EXERCISE AIM
What lines below include the string "page"? Pick them out and copy them.

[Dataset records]
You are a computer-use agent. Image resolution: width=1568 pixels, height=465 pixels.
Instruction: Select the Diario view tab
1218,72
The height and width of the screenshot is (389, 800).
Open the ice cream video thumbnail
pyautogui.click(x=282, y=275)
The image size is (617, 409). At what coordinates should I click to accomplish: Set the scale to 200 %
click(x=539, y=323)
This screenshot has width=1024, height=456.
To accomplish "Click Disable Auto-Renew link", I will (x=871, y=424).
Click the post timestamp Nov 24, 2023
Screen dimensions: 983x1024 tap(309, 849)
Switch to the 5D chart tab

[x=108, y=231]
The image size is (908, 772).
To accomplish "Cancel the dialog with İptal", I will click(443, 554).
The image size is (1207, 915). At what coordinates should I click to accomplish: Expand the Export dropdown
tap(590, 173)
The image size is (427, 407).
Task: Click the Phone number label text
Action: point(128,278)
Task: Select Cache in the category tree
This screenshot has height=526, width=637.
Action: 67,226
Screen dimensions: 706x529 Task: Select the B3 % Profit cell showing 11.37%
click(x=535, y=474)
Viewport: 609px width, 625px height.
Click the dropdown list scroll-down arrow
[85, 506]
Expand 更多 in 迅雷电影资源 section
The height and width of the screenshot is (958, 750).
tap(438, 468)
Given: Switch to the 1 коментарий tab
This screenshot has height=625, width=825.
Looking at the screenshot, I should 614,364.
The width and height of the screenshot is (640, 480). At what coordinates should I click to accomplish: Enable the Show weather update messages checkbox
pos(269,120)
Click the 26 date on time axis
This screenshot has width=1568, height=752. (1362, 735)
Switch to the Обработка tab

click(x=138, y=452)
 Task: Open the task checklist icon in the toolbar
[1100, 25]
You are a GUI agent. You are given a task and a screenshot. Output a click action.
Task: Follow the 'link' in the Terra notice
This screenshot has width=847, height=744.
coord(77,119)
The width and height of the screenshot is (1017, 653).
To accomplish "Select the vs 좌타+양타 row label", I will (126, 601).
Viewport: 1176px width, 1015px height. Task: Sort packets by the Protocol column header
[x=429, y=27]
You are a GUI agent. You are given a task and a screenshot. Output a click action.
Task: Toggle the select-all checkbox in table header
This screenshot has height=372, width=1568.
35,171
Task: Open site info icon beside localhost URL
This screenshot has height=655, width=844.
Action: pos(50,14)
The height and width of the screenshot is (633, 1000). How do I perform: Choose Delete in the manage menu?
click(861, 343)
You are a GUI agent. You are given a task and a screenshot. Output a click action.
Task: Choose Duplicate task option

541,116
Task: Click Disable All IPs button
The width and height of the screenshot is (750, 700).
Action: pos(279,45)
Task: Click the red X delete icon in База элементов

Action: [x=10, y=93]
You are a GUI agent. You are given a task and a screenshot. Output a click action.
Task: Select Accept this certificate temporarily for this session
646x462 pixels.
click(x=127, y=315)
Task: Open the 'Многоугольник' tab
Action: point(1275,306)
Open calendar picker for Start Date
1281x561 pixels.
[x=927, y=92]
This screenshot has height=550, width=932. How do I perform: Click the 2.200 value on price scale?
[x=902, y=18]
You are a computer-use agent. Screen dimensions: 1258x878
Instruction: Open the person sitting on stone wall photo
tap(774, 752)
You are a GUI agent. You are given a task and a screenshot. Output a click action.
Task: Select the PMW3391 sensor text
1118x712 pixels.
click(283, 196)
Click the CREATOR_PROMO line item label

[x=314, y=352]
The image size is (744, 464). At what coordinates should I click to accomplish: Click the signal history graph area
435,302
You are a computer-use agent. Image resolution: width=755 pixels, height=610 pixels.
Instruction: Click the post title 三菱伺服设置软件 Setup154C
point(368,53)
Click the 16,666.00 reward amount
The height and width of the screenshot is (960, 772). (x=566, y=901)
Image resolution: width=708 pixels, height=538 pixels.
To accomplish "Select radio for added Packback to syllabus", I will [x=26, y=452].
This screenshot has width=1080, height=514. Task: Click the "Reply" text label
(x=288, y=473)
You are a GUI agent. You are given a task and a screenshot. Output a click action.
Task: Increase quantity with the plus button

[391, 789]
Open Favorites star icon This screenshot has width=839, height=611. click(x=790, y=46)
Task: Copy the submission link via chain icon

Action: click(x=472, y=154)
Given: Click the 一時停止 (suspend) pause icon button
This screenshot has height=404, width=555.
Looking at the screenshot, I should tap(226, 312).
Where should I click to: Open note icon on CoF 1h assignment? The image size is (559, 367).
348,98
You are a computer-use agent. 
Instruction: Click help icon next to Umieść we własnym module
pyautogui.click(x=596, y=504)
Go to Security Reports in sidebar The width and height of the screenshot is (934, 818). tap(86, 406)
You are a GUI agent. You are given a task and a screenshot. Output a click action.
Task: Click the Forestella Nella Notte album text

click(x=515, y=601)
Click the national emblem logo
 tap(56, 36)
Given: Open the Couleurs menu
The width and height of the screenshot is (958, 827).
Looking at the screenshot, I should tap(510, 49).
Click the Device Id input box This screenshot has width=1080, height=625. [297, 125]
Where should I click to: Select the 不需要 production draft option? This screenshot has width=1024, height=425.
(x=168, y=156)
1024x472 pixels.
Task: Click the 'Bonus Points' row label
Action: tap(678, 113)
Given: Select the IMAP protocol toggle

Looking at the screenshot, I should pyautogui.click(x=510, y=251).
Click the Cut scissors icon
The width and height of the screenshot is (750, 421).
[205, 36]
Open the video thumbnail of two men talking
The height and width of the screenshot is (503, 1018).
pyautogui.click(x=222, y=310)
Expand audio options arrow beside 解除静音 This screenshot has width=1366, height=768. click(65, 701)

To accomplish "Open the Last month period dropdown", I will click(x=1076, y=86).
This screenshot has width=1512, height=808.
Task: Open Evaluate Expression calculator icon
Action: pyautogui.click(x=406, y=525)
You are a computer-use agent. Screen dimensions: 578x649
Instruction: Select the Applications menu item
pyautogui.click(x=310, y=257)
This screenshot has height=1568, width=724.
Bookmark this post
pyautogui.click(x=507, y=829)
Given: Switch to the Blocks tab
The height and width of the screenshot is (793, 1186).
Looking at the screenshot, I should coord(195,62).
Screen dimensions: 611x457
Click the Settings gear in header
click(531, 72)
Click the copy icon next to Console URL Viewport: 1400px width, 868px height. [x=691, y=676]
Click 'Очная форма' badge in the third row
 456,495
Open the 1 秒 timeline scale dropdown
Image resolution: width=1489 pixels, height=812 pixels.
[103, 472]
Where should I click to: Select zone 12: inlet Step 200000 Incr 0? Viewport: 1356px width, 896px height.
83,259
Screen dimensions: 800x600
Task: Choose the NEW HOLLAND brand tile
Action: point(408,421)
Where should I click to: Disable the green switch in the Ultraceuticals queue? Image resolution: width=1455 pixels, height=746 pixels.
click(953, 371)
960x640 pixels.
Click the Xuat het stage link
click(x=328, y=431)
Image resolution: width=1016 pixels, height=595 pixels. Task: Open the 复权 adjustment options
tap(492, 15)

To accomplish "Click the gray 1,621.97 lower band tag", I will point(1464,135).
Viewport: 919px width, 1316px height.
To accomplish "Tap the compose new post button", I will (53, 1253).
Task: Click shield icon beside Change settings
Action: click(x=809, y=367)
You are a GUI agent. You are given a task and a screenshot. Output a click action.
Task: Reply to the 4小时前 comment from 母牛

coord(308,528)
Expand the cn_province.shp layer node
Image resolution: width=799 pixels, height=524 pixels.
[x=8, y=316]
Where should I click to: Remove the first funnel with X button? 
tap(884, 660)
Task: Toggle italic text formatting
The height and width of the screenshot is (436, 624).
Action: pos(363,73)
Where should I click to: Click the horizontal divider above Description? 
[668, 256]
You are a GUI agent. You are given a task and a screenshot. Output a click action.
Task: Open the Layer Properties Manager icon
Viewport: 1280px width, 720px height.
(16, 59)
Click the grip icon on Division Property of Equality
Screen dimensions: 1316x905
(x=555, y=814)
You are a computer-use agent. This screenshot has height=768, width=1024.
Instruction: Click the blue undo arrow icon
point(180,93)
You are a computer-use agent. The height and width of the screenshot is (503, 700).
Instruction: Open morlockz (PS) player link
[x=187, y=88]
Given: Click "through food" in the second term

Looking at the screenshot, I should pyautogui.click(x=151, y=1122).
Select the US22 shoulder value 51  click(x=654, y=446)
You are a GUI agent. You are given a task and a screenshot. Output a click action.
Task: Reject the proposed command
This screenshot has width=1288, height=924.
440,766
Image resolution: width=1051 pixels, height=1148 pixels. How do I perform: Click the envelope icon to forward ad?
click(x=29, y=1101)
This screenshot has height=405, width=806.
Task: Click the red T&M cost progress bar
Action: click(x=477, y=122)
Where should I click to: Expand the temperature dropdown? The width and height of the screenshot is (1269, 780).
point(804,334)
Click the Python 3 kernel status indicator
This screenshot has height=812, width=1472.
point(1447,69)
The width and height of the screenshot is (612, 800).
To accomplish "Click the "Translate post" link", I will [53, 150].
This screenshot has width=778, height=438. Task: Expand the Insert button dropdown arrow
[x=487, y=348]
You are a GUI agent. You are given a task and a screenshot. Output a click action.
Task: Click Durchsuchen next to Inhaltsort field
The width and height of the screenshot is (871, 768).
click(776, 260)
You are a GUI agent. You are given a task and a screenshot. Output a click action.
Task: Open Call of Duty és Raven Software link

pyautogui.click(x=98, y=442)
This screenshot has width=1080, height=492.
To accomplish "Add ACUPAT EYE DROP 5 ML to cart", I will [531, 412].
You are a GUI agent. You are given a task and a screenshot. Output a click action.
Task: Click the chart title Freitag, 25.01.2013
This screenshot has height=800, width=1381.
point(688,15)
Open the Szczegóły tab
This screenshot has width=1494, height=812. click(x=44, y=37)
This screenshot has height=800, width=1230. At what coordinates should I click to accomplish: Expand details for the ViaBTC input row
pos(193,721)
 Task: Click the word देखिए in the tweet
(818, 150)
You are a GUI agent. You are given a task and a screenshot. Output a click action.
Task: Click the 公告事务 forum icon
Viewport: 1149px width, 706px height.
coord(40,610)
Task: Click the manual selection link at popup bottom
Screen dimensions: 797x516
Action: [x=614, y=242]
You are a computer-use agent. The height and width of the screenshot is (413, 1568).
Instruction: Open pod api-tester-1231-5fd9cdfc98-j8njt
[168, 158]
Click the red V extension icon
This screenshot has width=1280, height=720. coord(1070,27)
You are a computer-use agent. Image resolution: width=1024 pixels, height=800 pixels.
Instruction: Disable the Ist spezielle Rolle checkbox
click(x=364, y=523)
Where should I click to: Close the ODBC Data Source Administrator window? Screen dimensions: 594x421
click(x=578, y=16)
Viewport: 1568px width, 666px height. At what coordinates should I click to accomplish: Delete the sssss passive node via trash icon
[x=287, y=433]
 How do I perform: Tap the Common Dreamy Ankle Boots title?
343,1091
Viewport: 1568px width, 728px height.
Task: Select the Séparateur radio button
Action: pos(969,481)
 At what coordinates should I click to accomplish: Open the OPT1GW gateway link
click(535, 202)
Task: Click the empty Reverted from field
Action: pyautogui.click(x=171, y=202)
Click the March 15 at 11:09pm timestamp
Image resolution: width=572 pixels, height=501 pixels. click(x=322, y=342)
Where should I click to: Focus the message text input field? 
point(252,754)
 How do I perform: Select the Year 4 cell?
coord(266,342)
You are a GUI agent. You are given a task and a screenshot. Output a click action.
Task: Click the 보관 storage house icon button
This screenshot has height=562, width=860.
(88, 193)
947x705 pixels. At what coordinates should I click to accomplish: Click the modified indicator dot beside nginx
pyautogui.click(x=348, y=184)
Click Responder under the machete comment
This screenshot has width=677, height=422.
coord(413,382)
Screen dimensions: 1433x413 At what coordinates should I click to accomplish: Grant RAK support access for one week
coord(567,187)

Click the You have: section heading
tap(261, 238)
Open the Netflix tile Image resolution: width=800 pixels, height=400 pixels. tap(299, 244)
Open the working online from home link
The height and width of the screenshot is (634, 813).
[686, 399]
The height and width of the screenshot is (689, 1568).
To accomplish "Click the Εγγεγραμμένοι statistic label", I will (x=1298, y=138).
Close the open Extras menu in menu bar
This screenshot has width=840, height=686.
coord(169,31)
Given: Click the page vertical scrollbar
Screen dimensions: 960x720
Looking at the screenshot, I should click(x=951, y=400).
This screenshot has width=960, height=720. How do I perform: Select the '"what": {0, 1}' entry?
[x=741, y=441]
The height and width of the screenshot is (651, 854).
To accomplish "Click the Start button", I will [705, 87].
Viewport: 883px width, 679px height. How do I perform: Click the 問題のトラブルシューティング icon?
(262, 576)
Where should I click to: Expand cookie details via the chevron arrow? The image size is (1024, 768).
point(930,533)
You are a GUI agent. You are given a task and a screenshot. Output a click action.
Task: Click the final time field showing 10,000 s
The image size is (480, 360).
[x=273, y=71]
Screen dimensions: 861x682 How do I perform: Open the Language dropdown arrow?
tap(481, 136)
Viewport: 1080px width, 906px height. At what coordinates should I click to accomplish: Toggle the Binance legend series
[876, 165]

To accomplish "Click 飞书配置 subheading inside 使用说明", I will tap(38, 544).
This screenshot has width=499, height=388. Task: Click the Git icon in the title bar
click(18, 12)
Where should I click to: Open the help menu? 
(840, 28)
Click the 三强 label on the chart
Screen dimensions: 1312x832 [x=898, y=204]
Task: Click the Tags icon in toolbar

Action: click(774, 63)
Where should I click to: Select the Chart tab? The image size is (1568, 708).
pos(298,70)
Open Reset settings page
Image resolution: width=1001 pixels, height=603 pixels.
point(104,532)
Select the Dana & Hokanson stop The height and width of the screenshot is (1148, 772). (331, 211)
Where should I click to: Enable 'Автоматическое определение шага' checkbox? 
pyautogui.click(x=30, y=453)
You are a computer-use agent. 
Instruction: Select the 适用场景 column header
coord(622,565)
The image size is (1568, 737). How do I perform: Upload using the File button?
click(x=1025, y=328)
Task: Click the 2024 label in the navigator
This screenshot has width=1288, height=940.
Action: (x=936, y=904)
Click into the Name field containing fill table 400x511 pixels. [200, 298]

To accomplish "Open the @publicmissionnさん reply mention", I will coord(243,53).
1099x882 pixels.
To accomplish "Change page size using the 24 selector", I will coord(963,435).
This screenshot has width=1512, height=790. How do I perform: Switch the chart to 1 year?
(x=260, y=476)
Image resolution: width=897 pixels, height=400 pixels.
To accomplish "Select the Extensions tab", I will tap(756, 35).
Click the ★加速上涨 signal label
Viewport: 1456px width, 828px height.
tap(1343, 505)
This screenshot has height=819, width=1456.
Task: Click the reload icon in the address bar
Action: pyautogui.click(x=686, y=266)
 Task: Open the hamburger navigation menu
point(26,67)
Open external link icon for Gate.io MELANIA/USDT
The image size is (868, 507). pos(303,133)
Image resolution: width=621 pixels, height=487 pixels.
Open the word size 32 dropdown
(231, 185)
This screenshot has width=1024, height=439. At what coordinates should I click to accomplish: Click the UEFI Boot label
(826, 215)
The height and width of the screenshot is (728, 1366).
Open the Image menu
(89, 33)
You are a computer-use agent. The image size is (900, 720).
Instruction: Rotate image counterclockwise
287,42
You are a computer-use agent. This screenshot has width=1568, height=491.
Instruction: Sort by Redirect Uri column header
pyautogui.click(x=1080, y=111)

TASK RESULT
Given: Click the page vertical scrollbar
Open Reset settings page
To accomplish "Change page size using the 24 selector", I will coord(963,435).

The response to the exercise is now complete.